### Work instructions
In the interactive whiteboard reflection, which grade levels does the writer suggest these boards may be better suited for?

### Exercise text
══════════════════════════════

Interactive Whiteboard (IWB) Reflection

I have been fortunate enough to use and experiment with interactive whiteboards.  Specifically, I had a permanent SMART Board in my last classroom, and I currently have access to reserve the classroom/computer lab with a SMART Board.

From my experience, classrooms with ample space near the front of the room or the area where the SMART Board is located provide for the best student-interactions.  Moreover, spaces where projectors can be hung from the ceilings provide the least amount of visibility issues also where cords are easily tucked along floorboards or even overhead to prevent tripping.  Classrooms like a computer lab, where students have to maneuver between expensive pieces of electronic equipment do not truly allow for the mobility of a student-interactive SMART Board.  Now, if it is simply the teacher 3manipulating the Whiteboard, then most of this does not apply (but what is the point of an Interactive Whiteboard if students are not going to interact with it?)

I have also found that the older the students get, the more resistance there is to interacting with the whiteboard.  Presumably, this is because it must be done up in front of the class for seemingly the whole world to see, but it leads me to believe that these types of boards my be better suited for middle or even primary grades.

══════════════════════════════

### Data under study
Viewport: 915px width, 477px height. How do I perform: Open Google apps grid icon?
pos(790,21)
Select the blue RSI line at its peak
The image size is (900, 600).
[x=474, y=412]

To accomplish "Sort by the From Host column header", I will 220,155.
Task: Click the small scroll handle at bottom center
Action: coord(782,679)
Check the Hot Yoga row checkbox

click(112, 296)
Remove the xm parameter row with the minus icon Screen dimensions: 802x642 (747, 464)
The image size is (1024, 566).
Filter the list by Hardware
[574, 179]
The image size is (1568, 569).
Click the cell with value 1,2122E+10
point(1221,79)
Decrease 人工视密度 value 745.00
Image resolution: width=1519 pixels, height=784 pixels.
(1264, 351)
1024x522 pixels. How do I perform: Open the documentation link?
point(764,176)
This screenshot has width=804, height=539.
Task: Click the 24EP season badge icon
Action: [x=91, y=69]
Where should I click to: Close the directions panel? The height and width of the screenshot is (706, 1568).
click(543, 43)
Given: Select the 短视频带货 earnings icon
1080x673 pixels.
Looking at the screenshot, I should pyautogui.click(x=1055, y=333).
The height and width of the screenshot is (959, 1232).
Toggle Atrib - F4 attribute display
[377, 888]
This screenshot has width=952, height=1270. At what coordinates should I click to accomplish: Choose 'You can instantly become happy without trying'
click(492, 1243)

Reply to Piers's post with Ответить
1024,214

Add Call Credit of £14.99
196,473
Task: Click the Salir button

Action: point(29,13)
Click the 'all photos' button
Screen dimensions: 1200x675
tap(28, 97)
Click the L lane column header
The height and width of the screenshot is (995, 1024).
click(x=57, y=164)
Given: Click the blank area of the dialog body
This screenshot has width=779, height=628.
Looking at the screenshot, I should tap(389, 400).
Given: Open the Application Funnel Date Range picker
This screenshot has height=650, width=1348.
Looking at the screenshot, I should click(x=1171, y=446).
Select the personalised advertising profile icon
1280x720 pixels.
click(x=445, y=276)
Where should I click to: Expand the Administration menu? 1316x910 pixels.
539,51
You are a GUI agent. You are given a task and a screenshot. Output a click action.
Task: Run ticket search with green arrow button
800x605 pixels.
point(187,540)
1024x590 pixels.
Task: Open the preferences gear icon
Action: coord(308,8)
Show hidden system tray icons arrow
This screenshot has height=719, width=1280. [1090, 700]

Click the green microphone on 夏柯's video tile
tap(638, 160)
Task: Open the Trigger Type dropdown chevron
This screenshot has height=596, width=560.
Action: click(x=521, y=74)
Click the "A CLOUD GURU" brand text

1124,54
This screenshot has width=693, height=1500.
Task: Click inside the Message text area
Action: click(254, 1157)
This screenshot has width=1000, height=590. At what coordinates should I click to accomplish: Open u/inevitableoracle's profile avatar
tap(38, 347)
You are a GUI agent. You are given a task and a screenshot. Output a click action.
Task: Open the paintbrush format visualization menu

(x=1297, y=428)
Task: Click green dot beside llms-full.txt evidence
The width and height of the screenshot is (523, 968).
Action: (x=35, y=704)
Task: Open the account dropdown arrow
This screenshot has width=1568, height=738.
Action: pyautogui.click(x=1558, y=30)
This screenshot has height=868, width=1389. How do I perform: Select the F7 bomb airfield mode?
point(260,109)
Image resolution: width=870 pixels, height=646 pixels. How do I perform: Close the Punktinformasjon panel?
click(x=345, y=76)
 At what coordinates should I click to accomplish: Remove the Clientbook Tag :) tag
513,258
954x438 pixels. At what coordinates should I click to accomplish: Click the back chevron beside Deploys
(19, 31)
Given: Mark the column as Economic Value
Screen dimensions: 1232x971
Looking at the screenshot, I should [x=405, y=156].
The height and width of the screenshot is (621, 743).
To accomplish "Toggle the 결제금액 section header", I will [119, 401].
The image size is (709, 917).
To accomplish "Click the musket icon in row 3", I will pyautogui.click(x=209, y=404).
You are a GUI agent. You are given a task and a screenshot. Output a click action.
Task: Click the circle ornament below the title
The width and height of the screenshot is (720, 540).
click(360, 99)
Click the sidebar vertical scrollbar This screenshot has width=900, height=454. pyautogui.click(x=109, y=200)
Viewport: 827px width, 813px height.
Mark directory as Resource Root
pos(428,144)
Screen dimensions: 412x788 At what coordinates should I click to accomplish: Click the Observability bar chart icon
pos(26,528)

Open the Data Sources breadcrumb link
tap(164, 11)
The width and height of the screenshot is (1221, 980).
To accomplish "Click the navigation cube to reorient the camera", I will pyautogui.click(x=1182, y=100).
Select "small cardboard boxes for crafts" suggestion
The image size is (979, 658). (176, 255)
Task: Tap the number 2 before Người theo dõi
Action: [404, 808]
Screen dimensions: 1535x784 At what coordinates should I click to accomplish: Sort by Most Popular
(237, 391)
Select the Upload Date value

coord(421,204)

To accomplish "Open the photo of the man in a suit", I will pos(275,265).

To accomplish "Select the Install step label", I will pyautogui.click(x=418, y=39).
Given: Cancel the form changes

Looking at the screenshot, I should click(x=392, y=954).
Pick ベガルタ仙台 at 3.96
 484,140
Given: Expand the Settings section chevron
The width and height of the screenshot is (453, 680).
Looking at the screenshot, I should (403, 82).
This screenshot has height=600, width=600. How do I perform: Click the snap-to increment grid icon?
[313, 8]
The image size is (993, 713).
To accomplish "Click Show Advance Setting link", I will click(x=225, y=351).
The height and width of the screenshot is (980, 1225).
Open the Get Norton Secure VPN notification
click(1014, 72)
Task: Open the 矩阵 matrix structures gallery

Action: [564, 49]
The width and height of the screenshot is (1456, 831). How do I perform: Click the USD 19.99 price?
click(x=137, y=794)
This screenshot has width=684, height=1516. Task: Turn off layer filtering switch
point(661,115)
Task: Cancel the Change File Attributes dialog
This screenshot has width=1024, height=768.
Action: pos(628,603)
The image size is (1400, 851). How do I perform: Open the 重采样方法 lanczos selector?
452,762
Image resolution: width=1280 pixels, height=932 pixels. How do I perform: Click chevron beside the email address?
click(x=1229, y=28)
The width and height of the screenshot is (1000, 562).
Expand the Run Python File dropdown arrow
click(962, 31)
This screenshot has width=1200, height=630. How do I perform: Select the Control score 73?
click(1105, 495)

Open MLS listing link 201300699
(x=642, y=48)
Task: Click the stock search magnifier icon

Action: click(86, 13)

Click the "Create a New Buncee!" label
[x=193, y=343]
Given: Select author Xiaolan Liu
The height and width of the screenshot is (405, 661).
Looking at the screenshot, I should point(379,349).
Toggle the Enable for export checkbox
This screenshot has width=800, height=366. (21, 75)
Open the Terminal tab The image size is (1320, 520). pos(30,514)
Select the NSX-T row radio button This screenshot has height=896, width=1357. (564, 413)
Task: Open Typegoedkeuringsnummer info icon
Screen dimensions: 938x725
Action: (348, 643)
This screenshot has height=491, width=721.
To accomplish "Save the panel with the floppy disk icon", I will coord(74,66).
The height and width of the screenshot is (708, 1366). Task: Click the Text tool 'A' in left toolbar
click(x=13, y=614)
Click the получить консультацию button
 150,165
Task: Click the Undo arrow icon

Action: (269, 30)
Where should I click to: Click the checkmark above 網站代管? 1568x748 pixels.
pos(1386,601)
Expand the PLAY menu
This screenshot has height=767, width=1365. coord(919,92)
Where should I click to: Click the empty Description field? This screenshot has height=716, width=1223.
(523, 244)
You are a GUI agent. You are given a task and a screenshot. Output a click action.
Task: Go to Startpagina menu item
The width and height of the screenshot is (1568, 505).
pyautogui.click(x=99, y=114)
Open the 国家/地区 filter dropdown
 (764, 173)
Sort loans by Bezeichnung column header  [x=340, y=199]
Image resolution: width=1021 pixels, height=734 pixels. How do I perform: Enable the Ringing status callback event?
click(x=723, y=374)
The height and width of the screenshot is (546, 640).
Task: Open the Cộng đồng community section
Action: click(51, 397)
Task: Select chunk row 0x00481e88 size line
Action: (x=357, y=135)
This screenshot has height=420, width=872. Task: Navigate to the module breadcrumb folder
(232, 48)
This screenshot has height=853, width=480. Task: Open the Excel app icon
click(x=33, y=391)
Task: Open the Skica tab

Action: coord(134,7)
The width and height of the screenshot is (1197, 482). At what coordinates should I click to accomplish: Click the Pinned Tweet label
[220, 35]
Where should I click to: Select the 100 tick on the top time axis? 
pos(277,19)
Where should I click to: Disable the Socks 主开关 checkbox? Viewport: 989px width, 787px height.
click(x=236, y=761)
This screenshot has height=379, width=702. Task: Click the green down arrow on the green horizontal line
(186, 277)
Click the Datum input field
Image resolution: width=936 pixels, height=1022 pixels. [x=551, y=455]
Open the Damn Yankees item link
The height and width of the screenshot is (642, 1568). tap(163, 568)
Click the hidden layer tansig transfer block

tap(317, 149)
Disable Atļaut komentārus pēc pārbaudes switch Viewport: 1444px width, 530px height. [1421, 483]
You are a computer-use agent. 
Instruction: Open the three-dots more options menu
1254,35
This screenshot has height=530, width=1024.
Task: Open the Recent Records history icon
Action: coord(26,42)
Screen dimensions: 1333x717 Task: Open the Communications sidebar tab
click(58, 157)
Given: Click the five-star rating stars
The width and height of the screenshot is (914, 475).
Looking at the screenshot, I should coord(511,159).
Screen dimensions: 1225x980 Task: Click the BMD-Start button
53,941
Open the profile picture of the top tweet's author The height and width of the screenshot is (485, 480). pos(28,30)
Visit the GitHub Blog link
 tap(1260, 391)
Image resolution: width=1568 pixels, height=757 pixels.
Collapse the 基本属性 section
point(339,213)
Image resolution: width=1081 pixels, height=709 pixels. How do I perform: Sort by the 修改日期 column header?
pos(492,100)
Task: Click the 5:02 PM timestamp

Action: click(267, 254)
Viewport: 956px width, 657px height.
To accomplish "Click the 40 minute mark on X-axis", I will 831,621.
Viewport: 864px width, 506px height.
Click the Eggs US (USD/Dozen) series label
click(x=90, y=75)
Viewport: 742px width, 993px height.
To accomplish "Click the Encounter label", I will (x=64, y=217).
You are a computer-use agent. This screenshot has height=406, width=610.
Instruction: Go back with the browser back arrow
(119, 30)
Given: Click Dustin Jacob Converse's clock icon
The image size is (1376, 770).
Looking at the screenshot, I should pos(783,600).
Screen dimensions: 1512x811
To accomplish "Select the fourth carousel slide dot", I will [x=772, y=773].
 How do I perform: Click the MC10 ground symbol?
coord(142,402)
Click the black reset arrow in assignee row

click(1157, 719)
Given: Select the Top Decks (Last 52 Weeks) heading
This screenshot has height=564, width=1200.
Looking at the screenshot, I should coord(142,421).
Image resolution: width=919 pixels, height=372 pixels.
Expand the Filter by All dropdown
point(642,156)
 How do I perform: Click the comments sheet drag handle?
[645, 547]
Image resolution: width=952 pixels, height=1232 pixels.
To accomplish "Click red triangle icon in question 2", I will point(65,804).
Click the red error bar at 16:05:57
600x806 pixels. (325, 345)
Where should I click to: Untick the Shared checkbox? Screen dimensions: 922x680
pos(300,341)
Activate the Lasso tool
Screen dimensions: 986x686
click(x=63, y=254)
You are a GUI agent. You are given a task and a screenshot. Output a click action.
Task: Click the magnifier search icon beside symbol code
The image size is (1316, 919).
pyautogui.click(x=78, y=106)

══════════════════════════════

### Exercise solution
Middle or even primary grades.